AIM 1
Could you rewrite the records, starting with the line with "Screen dimensions: 1568x744" and going on through the line with "(x=626, y=51)", substituting "How can I do" for "How do I perform" and leaving everything else unchanged?

EXCERPT

· · · · · · ·

Amid many characterizations of the conference as a potential “yawner,” U.S. stock indexes have hit record highs and derivatives markets are shrugging it off, although bond markets have been a bit more volatile.

Meanwhile, tapering views may be evolving due to the Delta variant with Dallas Federal Reserve President Robert Kaplan saying last week he may need to adjust his call for reducing asset purchases this fall.

Even when tapering does start, some say the Fed is unlikely to generate a "taper tantrum" here similar to 2013 when Fed chief Ben Bernanke told lawmakers the central bank could slow its pace of asset purchases, sending yields sharply higher.

Goldman Sachs in a research note estimates the magnitude of moves versus 2013 “is likely to be smaller” given how well-telegraphed the policy change is likely to be.

Powell in July edged closer to unveiling plans to taper, going so far as to describe the Fed’s July gathering as the “talking-about talking-about meeting.”

“We were always in the nothing-burger camp and at this point we think that ... the Fed has talked about tapering for quite some time and so if you aren’t expecting it you live under a rock,” said Jack Janasiewicz, portfolio manager at Natixis Investment Managers Solutions.

At a time when gyrations in the foreign exchange market are particularly muted - the Deutsche Bank FX Volatility Index is near historical lows - traders do not see Powell shattering the calm. “Currency markets are overwhelmingly positioned for a snoozer,” said Karl Schamotta, chief market strategist at Cambridge Global Payments in Toronto.

Activity in the U.S. equity options market is similarly nonchalant, with traders largely looking past the Jackson Hole event, Susquehanna International Group’s Chris Murphy said in a note.

S&P 500 options are currently pricing in a one-day move of about 0.6% on Friday, according to Matt Amberson of analytics firm ORATS, about the same as the 0.63% move the S&P 500 has logged on average on the day the Jackson Hole symposium heard from the Fed chief, a Reuters analysis showed.

In the bond market, the ICE BofA MOVE Index, which tracks traders’ expectations of swings in the Treasury market, was just a little higher than its 5-year average. Yields moved higher on Wednesday, although that was partly ascribed to low liquidity.

· · · · · · ·

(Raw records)
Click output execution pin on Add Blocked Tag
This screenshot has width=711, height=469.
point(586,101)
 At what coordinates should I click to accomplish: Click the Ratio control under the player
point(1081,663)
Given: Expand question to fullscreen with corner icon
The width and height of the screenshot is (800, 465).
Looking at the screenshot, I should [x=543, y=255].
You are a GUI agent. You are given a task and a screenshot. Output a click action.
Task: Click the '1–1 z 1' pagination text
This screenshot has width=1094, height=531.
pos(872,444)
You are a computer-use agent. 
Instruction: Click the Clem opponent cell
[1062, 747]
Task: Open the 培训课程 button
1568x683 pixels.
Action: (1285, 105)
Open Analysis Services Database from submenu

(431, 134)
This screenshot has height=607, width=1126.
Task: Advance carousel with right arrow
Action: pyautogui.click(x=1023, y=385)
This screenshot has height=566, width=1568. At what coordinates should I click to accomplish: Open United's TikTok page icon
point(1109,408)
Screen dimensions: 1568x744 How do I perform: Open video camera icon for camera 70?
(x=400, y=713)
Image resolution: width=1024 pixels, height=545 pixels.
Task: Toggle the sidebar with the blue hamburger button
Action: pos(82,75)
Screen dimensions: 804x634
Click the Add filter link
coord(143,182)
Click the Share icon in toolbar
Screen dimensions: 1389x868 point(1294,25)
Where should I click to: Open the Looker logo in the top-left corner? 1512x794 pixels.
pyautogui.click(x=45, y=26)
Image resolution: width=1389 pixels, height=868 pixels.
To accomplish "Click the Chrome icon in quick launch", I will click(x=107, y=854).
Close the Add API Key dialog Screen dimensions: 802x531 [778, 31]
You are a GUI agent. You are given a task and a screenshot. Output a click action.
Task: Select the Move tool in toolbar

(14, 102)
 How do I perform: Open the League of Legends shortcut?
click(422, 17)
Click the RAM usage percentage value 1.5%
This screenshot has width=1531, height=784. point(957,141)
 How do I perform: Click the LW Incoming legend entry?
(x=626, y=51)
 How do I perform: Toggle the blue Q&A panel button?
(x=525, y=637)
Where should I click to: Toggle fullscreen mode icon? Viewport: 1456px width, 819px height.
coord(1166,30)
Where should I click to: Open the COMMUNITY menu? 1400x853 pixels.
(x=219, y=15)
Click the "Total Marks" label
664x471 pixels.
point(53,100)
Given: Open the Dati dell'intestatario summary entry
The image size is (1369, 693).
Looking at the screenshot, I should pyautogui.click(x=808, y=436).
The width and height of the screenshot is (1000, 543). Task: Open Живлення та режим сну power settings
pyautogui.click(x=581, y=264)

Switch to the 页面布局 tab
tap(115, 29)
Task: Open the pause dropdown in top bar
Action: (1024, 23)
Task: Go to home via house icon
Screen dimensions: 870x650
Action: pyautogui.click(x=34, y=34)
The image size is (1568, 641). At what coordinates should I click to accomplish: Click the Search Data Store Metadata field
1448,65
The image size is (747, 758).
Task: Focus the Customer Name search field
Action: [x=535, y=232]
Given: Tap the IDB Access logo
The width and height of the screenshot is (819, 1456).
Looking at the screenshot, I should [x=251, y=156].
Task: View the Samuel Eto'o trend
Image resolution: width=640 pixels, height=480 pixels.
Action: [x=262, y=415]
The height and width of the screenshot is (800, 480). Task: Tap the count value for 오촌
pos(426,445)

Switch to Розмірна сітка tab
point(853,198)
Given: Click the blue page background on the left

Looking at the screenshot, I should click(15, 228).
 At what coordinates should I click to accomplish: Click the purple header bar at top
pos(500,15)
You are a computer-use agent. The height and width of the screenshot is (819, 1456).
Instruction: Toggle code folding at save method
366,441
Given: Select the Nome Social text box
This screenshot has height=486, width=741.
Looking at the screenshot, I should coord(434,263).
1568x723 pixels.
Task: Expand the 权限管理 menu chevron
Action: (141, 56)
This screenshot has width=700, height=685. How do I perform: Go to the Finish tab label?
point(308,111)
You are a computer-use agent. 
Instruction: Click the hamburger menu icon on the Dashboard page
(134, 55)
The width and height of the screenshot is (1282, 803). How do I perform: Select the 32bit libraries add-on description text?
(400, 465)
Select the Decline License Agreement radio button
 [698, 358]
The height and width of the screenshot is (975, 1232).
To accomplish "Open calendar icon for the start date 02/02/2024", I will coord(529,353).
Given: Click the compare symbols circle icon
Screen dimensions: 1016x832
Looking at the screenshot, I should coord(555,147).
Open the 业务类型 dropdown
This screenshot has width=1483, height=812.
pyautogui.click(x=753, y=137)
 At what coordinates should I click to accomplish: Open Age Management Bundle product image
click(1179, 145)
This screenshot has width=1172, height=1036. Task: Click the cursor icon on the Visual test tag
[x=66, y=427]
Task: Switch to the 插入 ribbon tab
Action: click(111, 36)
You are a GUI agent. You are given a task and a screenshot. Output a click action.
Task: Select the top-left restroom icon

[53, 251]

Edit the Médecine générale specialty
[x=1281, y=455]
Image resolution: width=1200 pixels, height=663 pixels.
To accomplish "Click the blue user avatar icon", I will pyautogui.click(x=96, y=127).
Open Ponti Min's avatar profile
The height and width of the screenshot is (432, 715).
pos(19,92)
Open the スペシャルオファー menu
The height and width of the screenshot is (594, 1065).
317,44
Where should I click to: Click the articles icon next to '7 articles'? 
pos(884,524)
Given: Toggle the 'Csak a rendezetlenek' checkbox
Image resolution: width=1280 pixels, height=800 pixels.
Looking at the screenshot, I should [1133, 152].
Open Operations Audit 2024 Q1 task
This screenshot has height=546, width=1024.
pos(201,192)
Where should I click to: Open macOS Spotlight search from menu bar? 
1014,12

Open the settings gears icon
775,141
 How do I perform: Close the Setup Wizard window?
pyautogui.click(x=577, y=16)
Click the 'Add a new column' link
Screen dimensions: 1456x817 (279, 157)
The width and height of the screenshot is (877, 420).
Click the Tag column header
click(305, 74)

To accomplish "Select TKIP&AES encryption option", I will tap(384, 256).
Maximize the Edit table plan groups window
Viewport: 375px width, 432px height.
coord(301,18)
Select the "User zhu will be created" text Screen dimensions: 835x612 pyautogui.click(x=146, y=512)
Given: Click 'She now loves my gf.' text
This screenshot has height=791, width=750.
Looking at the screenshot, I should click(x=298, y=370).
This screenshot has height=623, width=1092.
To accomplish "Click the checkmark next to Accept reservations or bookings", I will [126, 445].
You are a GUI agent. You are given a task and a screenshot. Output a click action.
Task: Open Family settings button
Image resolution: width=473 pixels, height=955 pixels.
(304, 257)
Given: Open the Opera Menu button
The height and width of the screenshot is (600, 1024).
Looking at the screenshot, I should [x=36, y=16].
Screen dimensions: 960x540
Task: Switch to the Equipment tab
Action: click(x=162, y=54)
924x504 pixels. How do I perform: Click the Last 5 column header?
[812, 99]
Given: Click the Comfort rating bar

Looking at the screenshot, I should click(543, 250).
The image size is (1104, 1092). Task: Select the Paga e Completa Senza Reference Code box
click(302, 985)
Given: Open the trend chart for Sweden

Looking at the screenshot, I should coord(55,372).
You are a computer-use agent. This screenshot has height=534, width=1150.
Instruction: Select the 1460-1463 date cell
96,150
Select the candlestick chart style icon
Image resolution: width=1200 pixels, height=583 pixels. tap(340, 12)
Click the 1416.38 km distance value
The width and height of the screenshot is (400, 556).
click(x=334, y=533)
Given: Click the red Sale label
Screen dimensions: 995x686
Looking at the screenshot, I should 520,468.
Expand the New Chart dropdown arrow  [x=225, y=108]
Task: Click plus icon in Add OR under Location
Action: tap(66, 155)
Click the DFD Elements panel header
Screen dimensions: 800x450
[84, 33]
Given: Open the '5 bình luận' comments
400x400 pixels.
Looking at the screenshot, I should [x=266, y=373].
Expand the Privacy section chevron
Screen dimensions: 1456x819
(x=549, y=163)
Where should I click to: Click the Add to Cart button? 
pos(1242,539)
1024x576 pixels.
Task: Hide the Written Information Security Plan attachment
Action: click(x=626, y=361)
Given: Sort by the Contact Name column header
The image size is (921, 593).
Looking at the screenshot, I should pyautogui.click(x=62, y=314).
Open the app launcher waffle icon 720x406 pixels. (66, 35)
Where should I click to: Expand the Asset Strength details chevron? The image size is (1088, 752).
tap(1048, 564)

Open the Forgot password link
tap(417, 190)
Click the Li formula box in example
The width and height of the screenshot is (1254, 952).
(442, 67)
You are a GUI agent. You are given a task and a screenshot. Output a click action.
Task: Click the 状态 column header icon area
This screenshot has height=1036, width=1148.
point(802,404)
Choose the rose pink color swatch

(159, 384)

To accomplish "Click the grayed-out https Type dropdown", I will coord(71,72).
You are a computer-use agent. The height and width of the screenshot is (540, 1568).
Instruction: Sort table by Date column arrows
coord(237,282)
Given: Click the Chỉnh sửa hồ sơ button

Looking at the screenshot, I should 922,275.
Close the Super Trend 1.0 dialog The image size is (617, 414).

· · · · · · ·

AIM 2
Can you carry on the report about markets' calm ahead of the Fed chief's Jackson Hole remarks, starting right after its final sentence?

EXPECTED OUTPUT 1
Screen dimensions: 1568x744 How can I do: Open video camera icon for camera 70?
(x=400, y=713)
Image resolution: width=1024 pixels, height=545 pixels.
Task: Toggle the sidebar with the blue hamburger button
Action: pos(82,75)
Screen dimensions: 804x634
Click the Add filter link
coord(143,182)
Click the Share icon in toolbar
Screen dimensions: 1389x868 point(1294,25)
Where should I click to: Open the Looker logo in the top-left corner? 1512x794 pixels.
pyautogui.click(x=45, y=26)
Image resolution: width=1389 pixels, height=868 pixels.
To accomplish "Click the Chrome icon in quick launch", I will click(x=107, y=854).
Close the Add API Key dialog Screen dimensions: 802x531 [778, 31]
You are a GUI agent. You are given a task and a screenshot. Output a click action.
Task: Select the Move tool in toolbar

(14, 102)
 How can I do: Open the League of Legends shortcut?
click(422, 17)
Click the RAM usage percentage value 1.5%
This screenshot has width=1531, height=784. point(957,141)
 How can I do: Click the LW Incoming legend entry?
(x=626, y=51)

EXPECTED OUTPUT 2
Jason England, a global bonds portfolio manager at Janus Henderson Investors, sees thinly traded Treasuries remaining range-bound.

“Until you get some more of that data and get closer to any firm views on tapering from the consensus on the (Federal Open Market Committee), you’re not going see much shocks in Treasuries,” he said.

Tim Murray, a capital market strategist at T. Rowe Price, said his positioning of being slightly underweight in equities reflects concerns over elevated valuations in most asset classes, slowing growth and waning stimulus.

“Within equities, we are tilted towards value ... if there’s a negative surprise and rates do go down you’ll want to have fixed income in that case so we benefit from a slight overweight there,” he said.

Charlie McElligott, a cross-asset strategist at Nomura, cautioned in a note on Wednesday that the Fed event also coincides with a large-scale expiration of Treasury options on Friday, indicating the potential for heightened moves in the Treasuries market.

“Powell will have to say something at Jackson Hole,” said Thomas Costerg, senior economist at Pictet Wealth Management. “We have heard the views of regional Fed governors and people want to hear what Powell thinks.” (Reporting by Karen Pierog in Chicago and Saqib Ahmed in New York Additional reporting by Megan Davies in New York and Sujata Rao-Coverley in London Editing by Megan Davies and Matthew Lewis)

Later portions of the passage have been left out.